Ces perfidies ne cesseront jamais et il est savoureux de constater, quand on observe aujourd'hui la cote des deux artistes, que souvent madame Labille-Guiard atteint des prix largement supérieurs à ceux de son supposé "nègre". Toujours est-il, dans ces conditions, qu'il est difficile d'apporter foi aux témoignages malveillants qui concernent aussi les rapports affectifs entre les deux amis. La jeune femme avait quitté le domicile conjugal dès 1783, mais chacun resta indépendant longtemps. Madame Guiard ne demande le divorce qu'en 1793, mais malgré leur cohabitation, leur travail en commun et leur très réel attachement, ils attendent encore 7 ans avant de se marier. Il est, de l'aveu même du spécialiste de Vincent J.P. Cuzin, très difficile de distinguer leur style. Mais monsieur Cuzin il refuse de croire que Vincent peignit pour elle, supposant au contraire que ce fut sans doute elle qui l'aida pour certaines de ses toiles. Leurs talents sont très proches, leur longue amitié et leur confiance mutuelle ont fait le reste.
La dernière toile de Vincent : il s'agit du portrait de François Andrieux, un écrivain ami du peintre. Le sobre tableau aux teintes d'automne saisit le fabuliste vu de face, le visage est illuminé par le blanc du col et de la chemise, le seul point de couleur étant la décoration de la Légion d'Honneur qu'arbore l'homme de lettres. Son manuscrit, qu'il tient dans la main gauche comme un bâton de maréchal dit que ses écrits lui survivront.
Malheureusement, sans doute brisée par ses déboires révolutionnaires, Adélaïde Labille-Guiard meurt en 1803, et c'est une de ses plus chères élèves, Marie-Gabrielle Capet, qui veille désormais sur le peintre. Nommé Chevalier de la Légion d’Honneur en 1805, puis Professeur à l’École Polytechnique en 1809., il continue à peindre, même s'il a moins de commandes officielles. Il se consacre, avec une réelle réussite, aux portraits. Il peint ses modèles avec une bienveillance et une attention qui enlève toute rigidité à ses portraits : ce sont souvent des effigies d'amis, de familiers, de collègues, toujours empreint de chaleur et d'un naturel de bon aloi. Le peintre meurt à Paris en 1816 et sa collection est vendue quelques mois après. Ce fut un dessinateur éblouissant, un peintre fort talentueux dont l'oeuvre, certes, n'a pas révolutionné l'Art de son siècle mais qui mérite largement mieux qu'un oubli méprisant. Cette exposition lui rend fort justement hommage, à voir à Montpellier à défaut d'avoir le temps d'aller à Tours.

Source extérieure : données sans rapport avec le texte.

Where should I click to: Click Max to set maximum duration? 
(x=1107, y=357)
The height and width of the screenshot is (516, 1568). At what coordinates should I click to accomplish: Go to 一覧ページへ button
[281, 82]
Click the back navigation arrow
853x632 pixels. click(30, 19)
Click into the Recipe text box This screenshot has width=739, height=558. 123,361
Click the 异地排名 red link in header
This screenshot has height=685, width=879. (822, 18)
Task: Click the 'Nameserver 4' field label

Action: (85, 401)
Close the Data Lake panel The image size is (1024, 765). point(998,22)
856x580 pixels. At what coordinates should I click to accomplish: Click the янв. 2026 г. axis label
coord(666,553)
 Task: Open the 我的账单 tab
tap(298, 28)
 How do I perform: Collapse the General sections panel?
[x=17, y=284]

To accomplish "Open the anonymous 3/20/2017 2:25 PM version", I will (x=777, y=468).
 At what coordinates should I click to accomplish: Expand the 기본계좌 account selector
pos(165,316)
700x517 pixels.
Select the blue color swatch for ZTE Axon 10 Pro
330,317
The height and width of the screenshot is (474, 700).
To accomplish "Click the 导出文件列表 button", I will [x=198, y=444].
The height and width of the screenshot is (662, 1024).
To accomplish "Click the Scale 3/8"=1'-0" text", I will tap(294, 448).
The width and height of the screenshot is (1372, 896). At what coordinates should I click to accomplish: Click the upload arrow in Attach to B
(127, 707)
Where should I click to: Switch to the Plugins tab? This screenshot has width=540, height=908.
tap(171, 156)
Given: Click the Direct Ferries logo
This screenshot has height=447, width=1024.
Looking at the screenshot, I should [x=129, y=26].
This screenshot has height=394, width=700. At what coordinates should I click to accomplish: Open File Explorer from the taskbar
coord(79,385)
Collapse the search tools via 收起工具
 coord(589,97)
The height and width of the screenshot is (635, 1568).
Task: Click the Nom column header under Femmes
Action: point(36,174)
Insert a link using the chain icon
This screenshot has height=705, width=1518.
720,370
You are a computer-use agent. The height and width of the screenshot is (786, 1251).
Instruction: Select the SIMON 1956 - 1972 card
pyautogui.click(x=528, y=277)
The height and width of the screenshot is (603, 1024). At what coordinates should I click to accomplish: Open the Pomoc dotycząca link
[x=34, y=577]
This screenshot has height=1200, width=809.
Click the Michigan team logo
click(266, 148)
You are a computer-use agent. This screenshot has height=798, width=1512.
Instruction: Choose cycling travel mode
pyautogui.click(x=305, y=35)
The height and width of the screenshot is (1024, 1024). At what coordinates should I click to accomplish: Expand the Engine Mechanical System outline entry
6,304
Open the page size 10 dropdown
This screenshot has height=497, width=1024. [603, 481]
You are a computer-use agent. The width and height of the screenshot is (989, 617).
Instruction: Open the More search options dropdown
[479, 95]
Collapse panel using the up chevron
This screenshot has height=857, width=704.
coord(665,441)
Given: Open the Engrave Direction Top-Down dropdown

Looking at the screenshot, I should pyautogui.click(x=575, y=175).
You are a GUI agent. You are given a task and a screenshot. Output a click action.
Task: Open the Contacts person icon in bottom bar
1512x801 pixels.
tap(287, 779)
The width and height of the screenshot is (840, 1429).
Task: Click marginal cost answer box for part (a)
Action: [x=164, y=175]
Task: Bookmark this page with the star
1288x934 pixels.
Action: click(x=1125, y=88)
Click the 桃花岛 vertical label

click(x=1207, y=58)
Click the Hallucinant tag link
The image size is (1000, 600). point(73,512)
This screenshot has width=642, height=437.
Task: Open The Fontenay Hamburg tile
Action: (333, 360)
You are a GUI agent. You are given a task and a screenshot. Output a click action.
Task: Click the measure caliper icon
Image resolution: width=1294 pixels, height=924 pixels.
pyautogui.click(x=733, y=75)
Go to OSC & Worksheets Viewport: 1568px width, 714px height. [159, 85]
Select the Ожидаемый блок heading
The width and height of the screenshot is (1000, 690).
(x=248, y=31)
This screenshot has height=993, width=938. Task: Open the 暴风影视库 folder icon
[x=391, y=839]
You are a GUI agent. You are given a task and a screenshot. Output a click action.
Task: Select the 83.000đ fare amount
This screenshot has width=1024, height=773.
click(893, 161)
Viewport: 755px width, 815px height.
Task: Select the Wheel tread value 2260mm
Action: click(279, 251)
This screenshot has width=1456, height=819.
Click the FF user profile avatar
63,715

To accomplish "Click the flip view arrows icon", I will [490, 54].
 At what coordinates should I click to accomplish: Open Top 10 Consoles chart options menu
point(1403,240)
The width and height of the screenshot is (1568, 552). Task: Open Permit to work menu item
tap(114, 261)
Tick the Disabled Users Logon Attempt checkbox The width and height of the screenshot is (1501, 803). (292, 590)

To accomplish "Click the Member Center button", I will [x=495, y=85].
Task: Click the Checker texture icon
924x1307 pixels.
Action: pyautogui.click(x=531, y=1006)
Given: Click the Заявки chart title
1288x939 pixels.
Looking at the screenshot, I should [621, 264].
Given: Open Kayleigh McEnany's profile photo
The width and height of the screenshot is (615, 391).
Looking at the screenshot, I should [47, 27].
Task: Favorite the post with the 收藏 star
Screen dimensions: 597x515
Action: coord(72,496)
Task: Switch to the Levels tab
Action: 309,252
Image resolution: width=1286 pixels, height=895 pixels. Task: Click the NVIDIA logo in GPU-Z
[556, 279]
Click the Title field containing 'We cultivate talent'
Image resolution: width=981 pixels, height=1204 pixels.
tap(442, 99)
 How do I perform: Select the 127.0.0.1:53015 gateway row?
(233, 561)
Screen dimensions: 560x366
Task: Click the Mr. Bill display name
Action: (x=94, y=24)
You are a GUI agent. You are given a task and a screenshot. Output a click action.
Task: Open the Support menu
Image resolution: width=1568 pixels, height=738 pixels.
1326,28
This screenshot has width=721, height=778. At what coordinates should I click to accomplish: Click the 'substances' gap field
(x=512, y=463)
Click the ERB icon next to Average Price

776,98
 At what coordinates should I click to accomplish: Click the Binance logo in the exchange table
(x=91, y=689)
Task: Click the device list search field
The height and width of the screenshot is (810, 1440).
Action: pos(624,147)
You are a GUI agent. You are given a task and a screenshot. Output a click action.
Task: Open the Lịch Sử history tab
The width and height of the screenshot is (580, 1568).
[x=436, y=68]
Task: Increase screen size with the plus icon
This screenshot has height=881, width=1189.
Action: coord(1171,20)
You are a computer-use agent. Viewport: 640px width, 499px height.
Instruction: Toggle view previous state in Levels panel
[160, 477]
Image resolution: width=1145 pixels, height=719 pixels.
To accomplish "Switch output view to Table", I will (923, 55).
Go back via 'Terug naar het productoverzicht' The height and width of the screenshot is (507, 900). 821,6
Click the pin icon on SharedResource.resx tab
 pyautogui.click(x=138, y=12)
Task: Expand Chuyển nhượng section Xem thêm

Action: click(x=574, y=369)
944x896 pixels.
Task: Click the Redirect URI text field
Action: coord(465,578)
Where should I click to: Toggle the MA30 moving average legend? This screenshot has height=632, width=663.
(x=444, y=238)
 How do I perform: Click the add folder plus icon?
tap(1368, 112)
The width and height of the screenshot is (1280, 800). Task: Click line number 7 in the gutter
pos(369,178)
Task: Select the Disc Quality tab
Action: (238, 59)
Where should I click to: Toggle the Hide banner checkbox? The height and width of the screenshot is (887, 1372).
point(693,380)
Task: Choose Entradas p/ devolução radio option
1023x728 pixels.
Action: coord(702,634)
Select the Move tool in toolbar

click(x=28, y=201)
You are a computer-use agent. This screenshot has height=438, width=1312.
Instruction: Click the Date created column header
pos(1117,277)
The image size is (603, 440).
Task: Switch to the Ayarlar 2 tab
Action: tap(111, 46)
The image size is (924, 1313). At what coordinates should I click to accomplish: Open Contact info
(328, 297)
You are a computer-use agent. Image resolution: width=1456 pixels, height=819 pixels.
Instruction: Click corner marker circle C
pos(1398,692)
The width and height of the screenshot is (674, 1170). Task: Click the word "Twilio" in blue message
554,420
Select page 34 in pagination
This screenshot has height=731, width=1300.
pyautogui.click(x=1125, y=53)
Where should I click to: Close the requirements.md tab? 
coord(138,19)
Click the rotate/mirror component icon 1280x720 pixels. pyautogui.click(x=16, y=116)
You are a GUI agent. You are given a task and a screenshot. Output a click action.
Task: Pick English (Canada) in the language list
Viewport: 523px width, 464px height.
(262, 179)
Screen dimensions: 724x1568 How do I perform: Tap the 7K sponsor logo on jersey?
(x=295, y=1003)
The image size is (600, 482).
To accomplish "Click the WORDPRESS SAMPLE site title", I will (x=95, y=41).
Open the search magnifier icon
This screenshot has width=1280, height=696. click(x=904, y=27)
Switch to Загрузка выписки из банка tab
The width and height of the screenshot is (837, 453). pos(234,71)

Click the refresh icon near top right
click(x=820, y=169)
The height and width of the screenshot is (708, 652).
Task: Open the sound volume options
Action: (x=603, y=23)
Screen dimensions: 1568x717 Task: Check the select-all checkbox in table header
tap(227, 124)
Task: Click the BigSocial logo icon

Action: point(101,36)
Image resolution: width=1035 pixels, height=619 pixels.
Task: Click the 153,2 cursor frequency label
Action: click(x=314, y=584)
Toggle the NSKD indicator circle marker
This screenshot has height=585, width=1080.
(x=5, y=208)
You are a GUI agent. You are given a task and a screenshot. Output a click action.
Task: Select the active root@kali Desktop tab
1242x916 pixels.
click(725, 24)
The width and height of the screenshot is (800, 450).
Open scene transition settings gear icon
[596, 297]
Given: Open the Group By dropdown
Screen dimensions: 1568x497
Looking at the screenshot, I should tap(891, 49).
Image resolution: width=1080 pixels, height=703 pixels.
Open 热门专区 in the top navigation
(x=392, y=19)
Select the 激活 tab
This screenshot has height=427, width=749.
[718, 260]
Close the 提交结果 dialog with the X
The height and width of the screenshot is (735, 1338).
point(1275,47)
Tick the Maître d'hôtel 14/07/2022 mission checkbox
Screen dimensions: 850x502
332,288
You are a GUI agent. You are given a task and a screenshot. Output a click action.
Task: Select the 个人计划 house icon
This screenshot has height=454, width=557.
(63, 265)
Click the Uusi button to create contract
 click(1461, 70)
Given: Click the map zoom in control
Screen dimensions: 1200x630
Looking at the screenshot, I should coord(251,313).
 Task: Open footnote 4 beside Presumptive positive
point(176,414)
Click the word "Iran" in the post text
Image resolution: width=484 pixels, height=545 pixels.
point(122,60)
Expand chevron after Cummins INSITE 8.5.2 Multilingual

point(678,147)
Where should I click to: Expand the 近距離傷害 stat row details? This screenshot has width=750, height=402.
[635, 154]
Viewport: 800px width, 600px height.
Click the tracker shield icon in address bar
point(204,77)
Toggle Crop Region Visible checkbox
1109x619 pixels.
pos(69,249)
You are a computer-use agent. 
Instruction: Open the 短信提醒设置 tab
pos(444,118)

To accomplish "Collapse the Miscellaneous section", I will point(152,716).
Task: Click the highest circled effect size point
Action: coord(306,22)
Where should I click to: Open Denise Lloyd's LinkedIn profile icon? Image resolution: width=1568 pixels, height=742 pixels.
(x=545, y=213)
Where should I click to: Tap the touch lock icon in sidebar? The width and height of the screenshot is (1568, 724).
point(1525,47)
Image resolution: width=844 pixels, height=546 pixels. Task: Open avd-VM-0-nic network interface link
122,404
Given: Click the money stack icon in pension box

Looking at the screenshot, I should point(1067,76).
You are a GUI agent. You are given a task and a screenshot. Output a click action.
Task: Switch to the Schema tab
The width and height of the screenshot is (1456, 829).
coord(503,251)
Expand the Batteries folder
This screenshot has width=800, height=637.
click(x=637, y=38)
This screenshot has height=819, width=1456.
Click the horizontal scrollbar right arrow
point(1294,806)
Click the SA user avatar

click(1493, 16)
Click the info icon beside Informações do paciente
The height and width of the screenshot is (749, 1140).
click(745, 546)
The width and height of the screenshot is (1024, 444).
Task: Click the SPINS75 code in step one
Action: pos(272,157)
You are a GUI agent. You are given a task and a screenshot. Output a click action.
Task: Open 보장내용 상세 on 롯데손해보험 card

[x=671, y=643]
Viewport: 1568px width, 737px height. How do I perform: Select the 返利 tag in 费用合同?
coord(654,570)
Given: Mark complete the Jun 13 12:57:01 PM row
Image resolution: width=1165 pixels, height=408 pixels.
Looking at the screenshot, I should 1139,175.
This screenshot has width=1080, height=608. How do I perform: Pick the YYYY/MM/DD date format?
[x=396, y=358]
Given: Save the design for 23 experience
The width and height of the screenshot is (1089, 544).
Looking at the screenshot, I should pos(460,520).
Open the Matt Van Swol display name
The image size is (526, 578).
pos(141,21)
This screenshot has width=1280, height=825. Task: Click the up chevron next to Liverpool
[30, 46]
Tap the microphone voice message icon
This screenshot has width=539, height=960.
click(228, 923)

L'essentiel des informations développées dans cet article, proviennent de la somme écrite par Jean-Pierre Cuzin, qui a consacré sa vie au peintre. A le réhabiliter, à faire son catalogue raisonné, à rechercher la trace de ses toiles, à en réhabiliter un grand nombre comme par hasard attribuées à Fragonard ou à Nattoire, bref à rendre justice à un talent injustement négligé, voire méconnu. Monsieur Cuzin, par ailleurs commissaire de l'exposition de Tours, a publié cette monographie monumentale du peintre chez Arthena, et je me suis permis aussi d'y puiser les illustrations de cet article.